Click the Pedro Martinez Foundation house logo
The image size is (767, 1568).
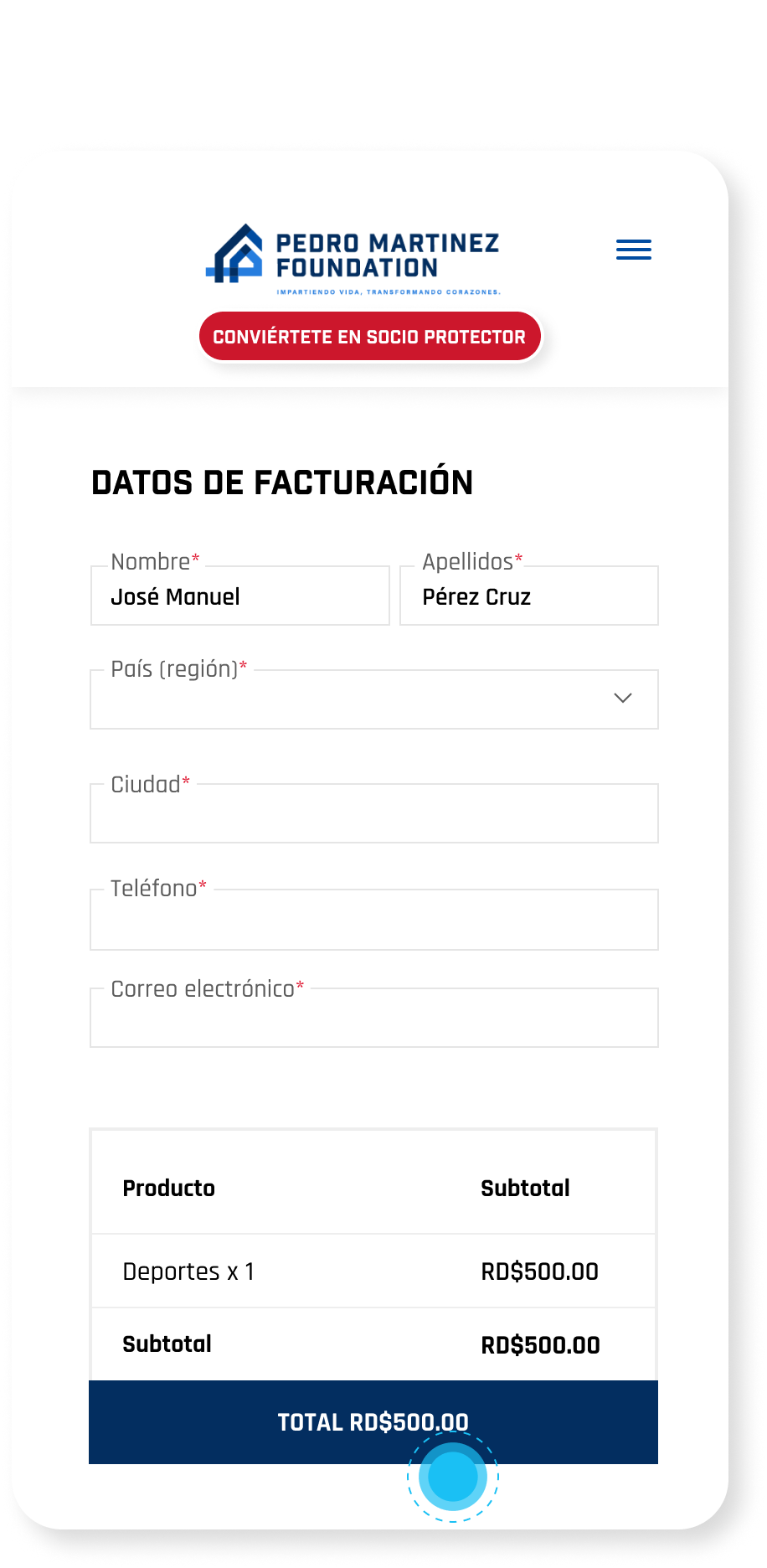235,254
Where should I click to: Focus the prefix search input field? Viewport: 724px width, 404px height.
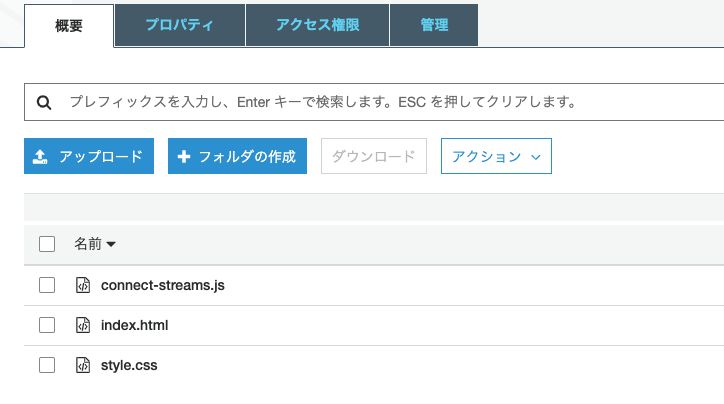coord(380,102)
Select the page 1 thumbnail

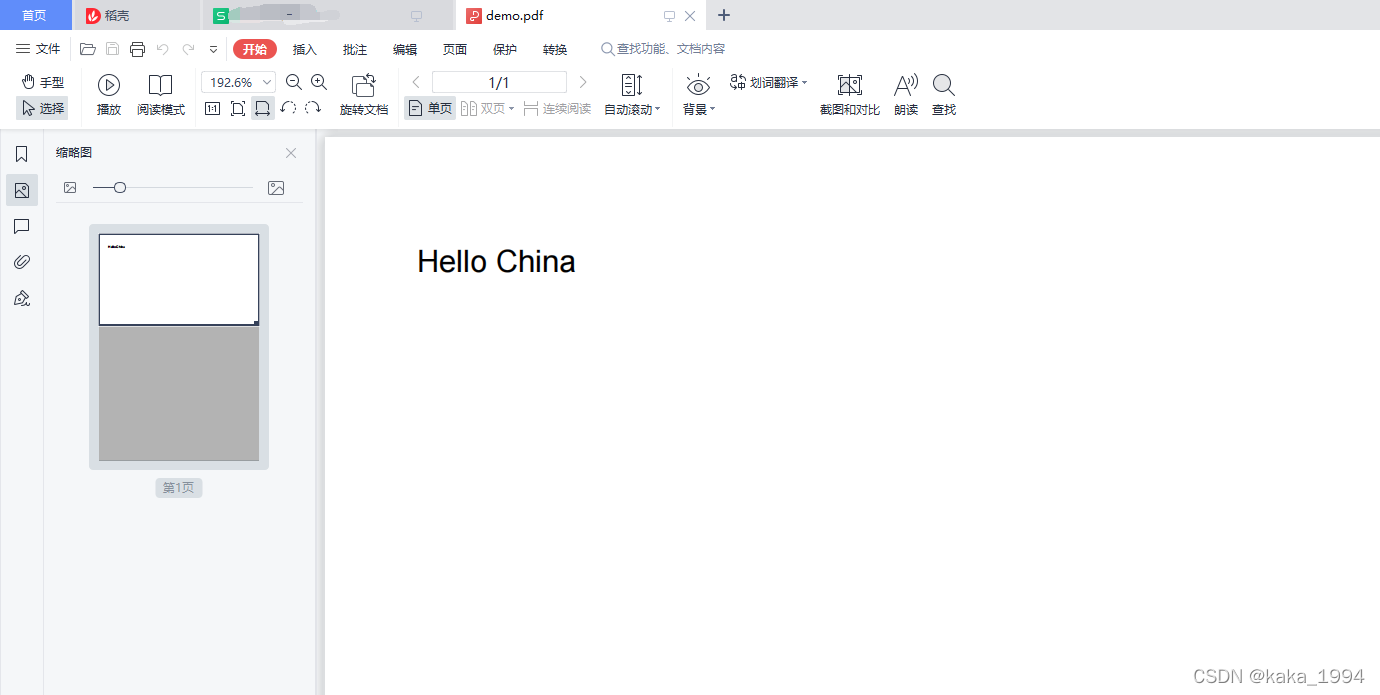(178, 345)
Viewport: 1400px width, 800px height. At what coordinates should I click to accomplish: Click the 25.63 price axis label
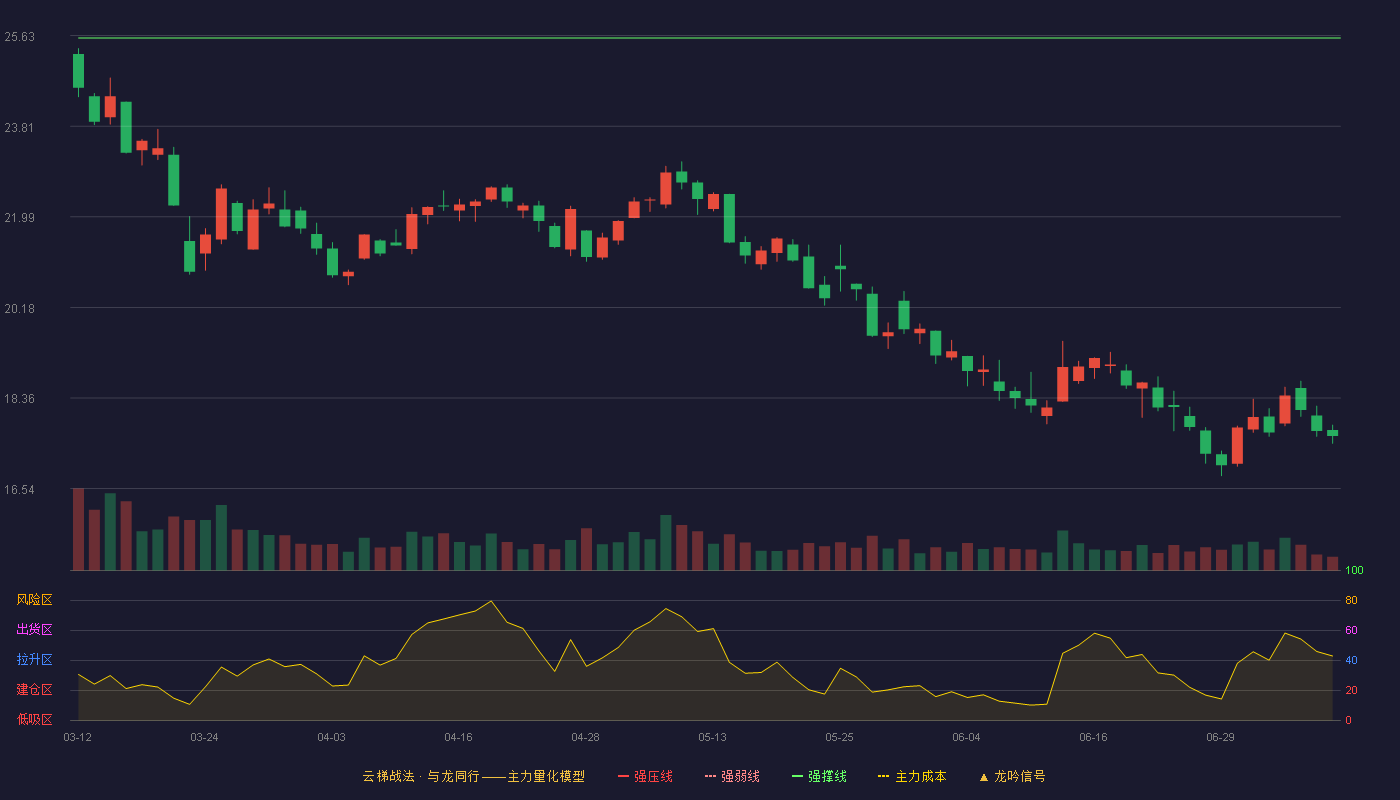point(19,37)
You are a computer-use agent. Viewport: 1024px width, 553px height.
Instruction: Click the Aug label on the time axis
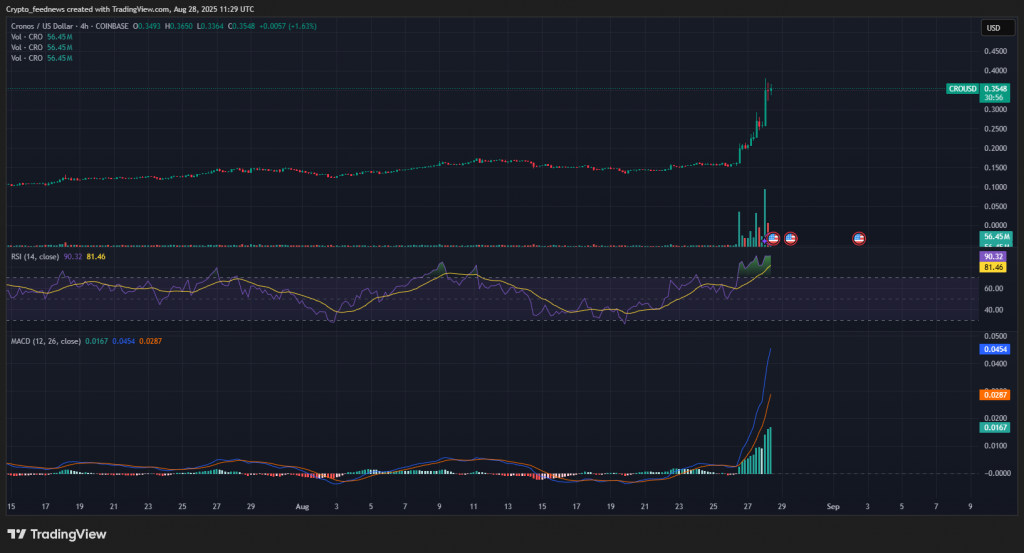[302, 507]
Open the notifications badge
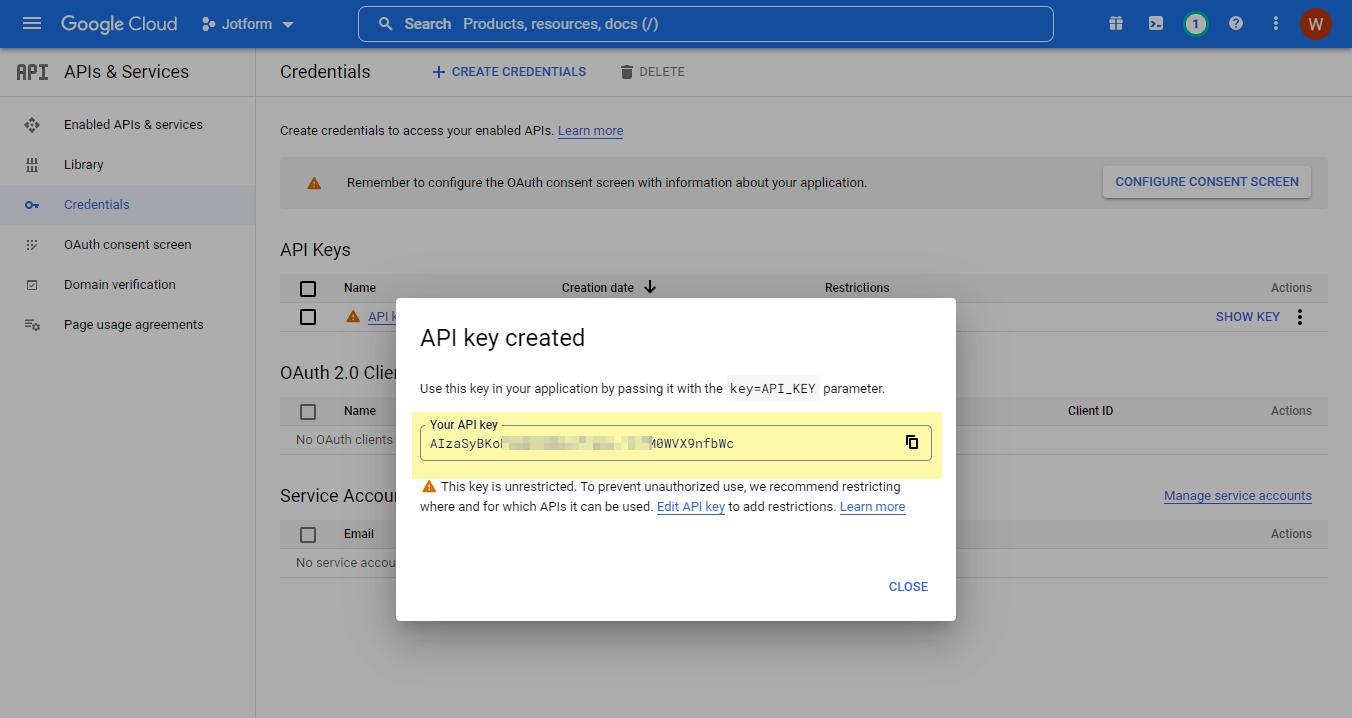This screenshot has width=1352, height=718. 1195,24
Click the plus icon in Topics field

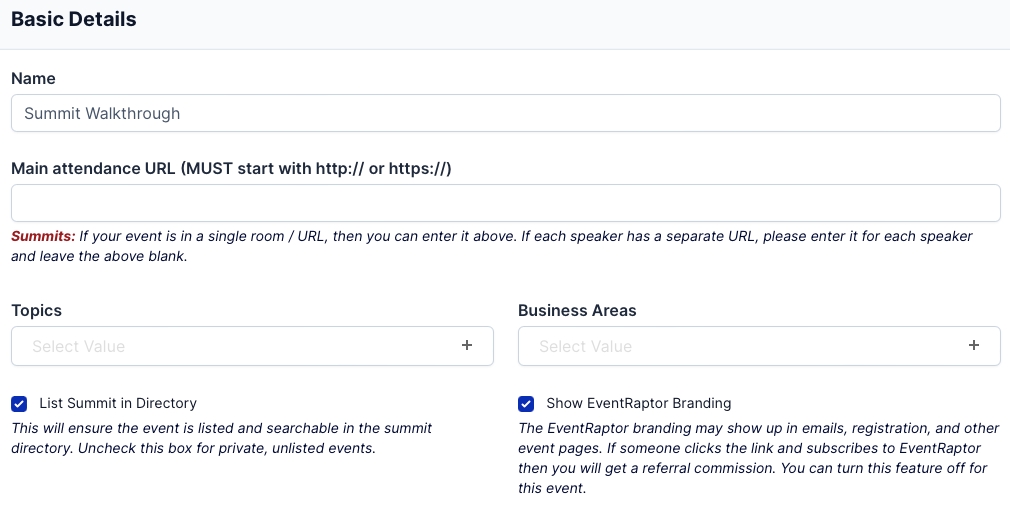(466, 346)
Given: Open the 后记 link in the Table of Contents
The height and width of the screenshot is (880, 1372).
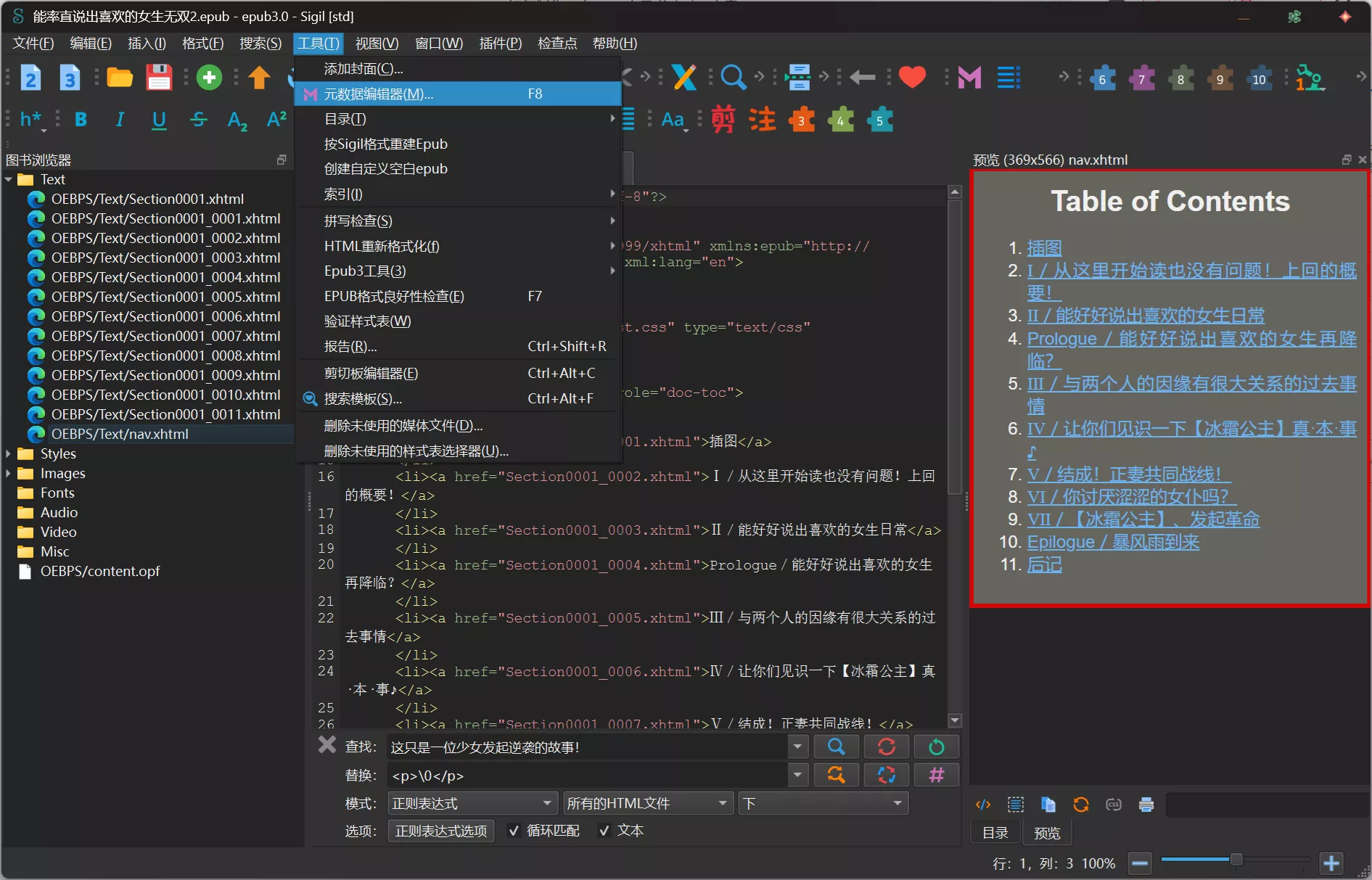Looking at the screenshot, I should coord(1044,564).

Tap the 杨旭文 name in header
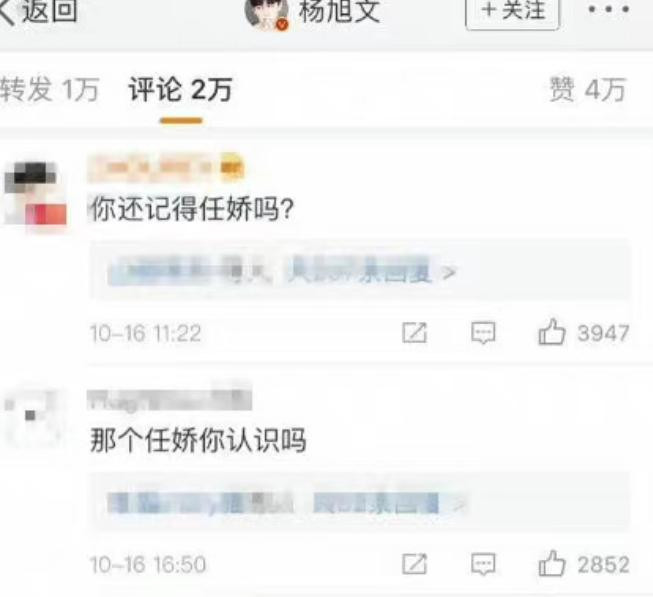tap(339, 12)
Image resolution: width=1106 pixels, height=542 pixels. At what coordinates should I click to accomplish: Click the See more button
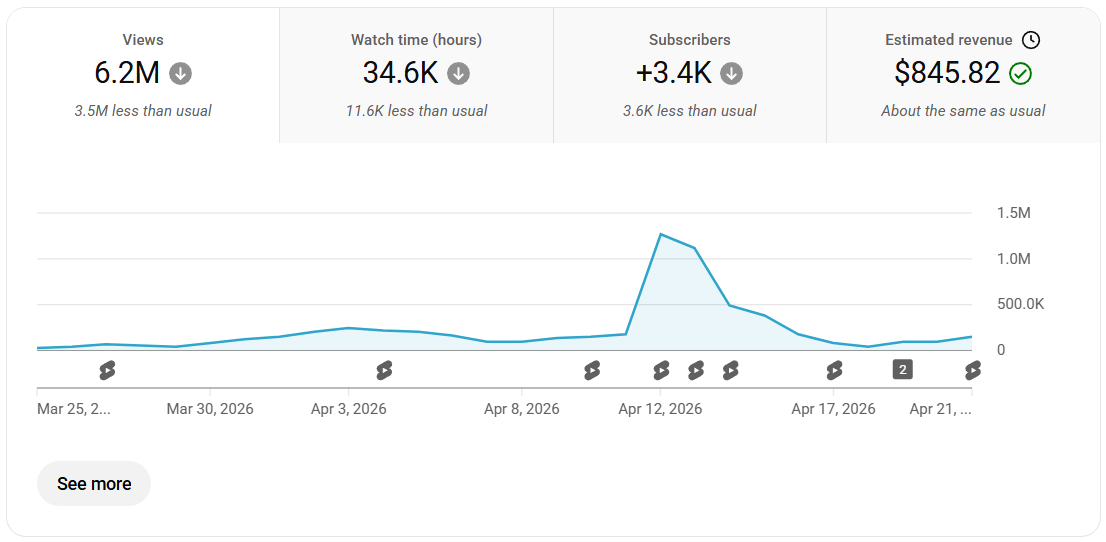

> _What to work on_
Images should not appear in the copy; retype the listing above exactly.

> _Answer to the problem_
Click the Pedro Martinez Foundation house logo
The image size is (767, 1568).
235,254
Where should I click to: Focus the prefix search input field? Viewport: 724px width, 404px height.
coord(380,102)
Select the page 1 thumbnail

(178, 345)
Viewport: 1400px width, 800px height. At what coordinates should I click to accomplish: Click the 25.63 price axis label
point(19,37)
You are a computer-use agent. Viewport: 1024px width, 553px height.
Instruction: Click the Aug label on the time axis
[302, 507]
Open the notifications badge
This screenshot has width=1352, height=718. 1195,24
Click the plus icon in Topics field

(466, 346)
Given: Open the 后记 link in the Table of Contents
The height and width of the screenshot is (880, 1372).
Looking at the screenshot, I should coord(1044,564).

Tap the 杨旭文 name in header
tap(339, 12)
Image resolution: width=1106 pixels, height=542 pixels. At what coordinates should I click to accomplish: Click the See more button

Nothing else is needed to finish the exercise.